WHAT THE TASK ASKS: Copy out the listing from the line holding "Screen dimensions: 422x287" through its last line, inclusive, keeping the requests and shifting every coordinate in the answers by adding 22. Leave out the pictures.
[start MATERIAL PROVIDED]
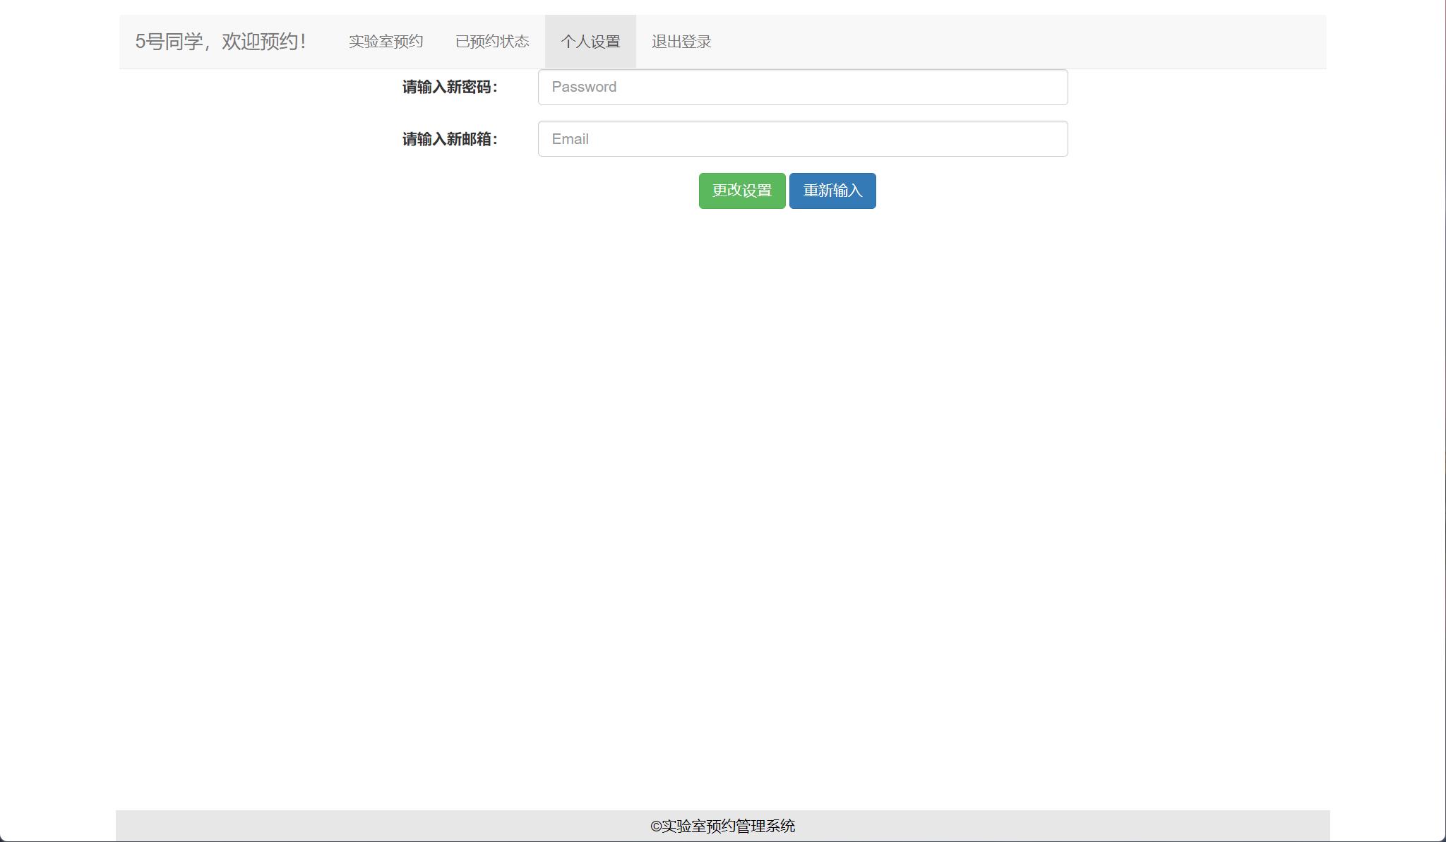
Task: Focus the Password input field
Action: click(803, 87)
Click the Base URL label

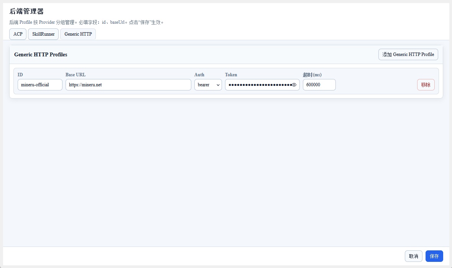point(76,75)
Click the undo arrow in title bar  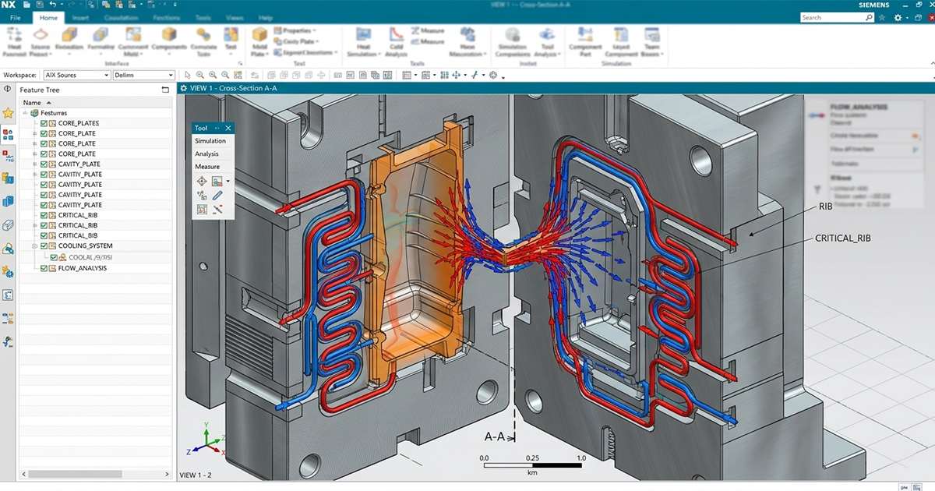[x=52, y=5]
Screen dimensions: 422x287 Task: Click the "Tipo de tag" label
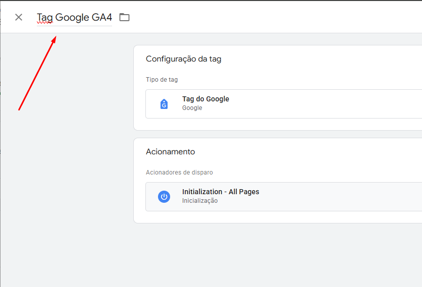tap(162, 80)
[end MATERIAL PROVIDED]
EXERCISE SOLUTION:
Screen dimensions: 422x287 Task: Click the "Tipo de tag" label
tap(184, 102)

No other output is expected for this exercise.